If f(1/10) = 0.0091, your approximation to it is T(1/10) = (1/10^)^2 - (1/10)^3 + (1/2)(1/10)^4 = 0.00905, so the actual error is 0.00005 = 5×10^-5.
To calculate the upper bound for the error, you do need to compute the fifth derivative. But what do you think you;'re doing evaluating that at 0.0091? This is a value of the function, not of x!
The error is given by -f""'(z) x^5 / 5! where z is some value between 0 and x, and x is the point at which you're evaluating (here x = 1/10). If the fifth derivative really is -(1/6) x^5, this will have maximum amplitude at z = x = 1/10, so an upper bound for the error is
|-(1/6)(1/10)^5| × (1/10)^5 / 5! = 1.39×10^-13.

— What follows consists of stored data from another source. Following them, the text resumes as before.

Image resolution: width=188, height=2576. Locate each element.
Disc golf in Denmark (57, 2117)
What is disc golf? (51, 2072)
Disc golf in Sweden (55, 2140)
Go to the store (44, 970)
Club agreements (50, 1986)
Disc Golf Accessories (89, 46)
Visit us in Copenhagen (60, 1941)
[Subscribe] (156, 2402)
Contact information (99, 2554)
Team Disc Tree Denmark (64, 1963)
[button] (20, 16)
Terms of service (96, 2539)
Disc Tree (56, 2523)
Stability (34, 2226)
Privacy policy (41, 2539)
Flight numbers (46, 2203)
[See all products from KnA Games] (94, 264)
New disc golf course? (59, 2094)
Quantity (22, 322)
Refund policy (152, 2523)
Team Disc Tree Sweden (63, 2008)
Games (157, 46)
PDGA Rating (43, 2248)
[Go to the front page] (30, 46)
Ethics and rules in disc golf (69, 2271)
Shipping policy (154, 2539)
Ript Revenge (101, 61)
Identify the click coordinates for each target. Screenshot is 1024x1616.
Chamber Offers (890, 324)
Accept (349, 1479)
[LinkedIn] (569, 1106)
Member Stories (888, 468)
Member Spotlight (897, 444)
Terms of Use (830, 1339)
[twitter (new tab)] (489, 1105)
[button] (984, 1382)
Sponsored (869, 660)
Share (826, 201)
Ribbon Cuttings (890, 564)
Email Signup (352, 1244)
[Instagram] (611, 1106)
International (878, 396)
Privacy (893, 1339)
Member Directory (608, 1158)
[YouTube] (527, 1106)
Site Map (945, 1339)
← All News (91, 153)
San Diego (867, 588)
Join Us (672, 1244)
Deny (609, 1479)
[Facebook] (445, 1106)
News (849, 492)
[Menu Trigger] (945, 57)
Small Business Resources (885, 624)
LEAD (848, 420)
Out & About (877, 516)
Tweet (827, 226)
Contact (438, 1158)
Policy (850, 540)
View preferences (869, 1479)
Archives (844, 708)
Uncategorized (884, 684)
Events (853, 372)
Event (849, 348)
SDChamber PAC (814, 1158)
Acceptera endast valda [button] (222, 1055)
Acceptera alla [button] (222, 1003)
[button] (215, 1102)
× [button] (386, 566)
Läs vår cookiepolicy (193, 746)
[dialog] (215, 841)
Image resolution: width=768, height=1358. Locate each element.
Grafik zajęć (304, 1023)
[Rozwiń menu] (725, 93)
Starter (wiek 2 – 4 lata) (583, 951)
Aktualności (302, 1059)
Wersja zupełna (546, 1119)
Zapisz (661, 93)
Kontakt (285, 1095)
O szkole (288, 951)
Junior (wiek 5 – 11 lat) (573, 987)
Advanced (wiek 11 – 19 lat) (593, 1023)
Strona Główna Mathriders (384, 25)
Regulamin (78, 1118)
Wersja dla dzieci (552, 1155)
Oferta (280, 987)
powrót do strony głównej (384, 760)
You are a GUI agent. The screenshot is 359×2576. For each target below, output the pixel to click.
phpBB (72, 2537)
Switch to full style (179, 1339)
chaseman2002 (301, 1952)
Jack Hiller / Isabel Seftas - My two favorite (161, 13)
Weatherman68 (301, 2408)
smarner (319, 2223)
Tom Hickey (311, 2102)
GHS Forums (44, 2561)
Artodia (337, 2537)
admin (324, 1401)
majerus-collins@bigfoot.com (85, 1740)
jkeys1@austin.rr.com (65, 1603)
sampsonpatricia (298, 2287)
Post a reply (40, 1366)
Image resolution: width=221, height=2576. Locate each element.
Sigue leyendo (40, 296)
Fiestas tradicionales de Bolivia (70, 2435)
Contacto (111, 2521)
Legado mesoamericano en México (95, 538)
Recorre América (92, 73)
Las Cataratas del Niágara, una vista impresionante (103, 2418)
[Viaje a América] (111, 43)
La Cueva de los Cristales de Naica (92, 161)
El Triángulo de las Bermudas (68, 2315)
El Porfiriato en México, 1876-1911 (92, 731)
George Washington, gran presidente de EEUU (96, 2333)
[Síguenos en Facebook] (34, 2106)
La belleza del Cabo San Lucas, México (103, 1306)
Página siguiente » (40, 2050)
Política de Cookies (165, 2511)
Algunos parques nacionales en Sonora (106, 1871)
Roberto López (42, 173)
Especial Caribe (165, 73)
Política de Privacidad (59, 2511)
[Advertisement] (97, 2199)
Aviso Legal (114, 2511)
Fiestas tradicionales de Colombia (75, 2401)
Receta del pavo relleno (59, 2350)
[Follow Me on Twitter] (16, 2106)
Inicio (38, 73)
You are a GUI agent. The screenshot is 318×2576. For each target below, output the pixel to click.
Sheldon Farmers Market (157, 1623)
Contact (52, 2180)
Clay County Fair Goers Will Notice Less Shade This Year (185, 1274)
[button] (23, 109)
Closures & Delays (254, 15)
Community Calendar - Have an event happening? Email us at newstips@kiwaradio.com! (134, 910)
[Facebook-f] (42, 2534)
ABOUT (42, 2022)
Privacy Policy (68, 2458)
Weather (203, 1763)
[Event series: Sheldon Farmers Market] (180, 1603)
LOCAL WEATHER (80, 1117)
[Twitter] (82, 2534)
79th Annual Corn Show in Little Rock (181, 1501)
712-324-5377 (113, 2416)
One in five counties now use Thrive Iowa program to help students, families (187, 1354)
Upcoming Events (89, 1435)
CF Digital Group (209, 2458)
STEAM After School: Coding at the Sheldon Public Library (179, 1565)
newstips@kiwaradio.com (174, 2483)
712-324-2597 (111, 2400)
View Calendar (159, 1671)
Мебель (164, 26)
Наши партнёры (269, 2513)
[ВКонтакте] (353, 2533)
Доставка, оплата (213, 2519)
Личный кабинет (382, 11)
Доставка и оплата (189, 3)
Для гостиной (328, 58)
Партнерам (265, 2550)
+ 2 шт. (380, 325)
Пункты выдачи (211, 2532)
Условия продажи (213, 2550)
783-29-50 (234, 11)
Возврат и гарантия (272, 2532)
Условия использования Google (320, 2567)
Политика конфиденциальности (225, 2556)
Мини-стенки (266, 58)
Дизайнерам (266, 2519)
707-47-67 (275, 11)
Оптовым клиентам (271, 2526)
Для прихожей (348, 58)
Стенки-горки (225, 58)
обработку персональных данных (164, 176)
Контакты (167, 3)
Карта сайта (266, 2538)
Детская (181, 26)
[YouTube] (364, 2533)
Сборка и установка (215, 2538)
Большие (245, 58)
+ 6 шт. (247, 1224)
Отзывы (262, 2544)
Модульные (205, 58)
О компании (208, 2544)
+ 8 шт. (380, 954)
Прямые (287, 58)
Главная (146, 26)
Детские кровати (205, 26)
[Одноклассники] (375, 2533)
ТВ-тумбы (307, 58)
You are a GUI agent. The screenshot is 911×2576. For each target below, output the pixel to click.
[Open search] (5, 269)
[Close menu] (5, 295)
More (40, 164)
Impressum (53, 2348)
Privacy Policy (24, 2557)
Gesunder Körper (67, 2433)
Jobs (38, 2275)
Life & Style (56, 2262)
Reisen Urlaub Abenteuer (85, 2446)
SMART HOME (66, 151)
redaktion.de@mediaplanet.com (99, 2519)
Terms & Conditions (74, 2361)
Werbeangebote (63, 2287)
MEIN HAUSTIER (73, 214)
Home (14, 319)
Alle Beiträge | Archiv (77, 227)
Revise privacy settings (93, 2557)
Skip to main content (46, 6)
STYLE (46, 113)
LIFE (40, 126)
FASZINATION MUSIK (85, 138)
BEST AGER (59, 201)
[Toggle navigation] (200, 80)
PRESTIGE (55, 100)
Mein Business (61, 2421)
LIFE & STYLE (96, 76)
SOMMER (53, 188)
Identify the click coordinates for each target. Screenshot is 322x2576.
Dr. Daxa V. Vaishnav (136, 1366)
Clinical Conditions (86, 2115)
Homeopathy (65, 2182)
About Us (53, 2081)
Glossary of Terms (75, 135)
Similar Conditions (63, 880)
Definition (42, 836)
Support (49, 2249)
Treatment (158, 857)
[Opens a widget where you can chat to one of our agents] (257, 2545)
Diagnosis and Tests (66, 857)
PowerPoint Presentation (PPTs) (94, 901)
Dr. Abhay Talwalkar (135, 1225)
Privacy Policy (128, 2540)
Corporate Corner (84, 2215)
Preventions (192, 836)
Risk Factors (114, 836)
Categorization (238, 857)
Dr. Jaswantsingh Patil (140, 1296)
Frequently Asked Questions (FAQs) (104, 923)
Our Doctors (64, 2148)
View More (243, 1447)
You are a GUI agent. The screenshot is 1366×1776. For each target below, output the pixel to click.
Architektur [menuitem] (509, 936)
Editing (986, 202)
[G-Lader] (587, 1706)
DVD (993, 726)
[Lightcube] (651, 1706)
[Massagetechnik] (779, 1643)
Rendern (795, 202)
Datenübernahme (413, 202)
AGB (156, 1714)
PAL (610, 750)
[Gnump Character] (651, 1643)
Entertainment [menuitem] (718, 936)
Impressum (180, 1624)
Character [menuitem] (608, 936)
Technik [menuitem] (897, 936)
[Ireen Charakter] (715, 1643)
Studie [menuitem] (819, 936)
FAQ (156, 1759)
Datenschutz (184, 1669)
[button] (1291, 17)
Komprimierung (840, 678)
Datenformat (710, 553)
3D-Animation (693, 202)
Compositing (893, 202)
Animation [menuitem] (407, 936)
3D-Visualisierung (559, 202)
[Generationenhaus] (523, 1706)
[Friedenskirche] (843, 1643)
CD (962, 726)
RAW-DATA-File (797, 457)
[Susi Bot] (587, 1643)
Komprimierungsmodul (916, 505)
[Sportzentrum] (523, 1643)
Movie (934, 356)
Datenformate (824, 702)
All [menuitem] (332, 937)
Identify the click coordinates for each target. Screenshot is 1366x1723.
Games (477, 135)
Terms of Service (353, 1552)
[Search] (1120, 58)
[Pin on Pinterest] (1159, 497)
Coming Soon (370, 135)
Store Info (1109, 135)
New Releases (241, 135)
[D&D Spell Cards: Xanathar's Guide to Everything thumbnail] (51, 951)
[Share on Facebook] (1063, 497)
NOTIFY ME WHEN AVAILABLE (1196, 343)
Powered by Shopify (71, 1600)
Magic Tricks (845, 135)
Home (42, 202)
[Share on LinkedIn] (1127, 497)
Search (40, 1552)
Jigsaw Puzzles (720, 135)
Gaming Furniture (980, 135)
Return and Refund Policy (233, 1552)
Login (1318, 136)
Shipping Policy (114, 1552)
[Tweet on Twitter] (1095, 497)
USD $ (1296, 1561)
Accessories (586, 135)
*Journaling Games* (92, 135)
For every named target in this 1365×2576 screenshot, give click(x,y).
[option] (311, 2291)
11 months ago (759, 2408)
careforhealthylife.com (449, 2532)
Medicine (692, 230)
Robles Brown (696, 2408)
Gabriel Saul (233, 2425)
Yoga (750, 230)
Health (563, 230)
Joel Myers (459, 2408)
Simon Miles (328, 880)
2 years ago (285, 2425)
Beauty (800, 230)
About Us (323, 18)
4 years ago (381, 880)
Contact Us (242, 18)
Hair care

Since the upper bound for the error is more than 7 orders of magnitude smaller than the actual error, it's obvious that some of the information you have given above is wrong. But without knowing what f is it's impossible for me to say what is wrong.
Here's a worked example for a similar problem that may help you to identify where you have gone wrong. Same question, but with f(x) = 1 / (1+x) = (1+x)^(-1).
First step: compute derivatives
f'(x) = -(1+x)^(-2)
f"(x) = 2 (1+x)^(-3)
f"'(x) = -6 (1+x)^(-4)
f""(x) = 24 (1+x)^(-5)
f""'(x) = -120 (1+x)^6
So the Maclaurin polynomial of degree 4 is
T(x) = f(0) + f'(0) x + f"(0) x^2 / 2 + f"'(0) x^3 / 3! + f""(0) x^4 / 4!
= 1 + (-1) x + 2 x^2 / 2 + (-6) x^3 / 6 + 24 x^4 / 24
= 1 - x + x^2 - x^3 + x^4
So our approximation of f(1/10) = 1 - 0.1 + 0.01 - 0.001 + 0.0001
= 0.9091
and the actual value of f(1/10) = 1 / (11/10) = 10/11 = 0.90909090... so the error is 9.09×10^-6 to 3 s.f.
The error is given by -f""'(z) (1/10)^5 / 5! for some z in (0, 1/10). Now f""'(z) = -120 (1+x)^6, which will have greatest amplitude when z = 1/10. So the error bound is
|-120 (1 + 1/10)^6| (1/10)^5 / 5! = 1.78×10^-5 to 3 s.f.
So the upper bound is a little less than twice the actual error in this case.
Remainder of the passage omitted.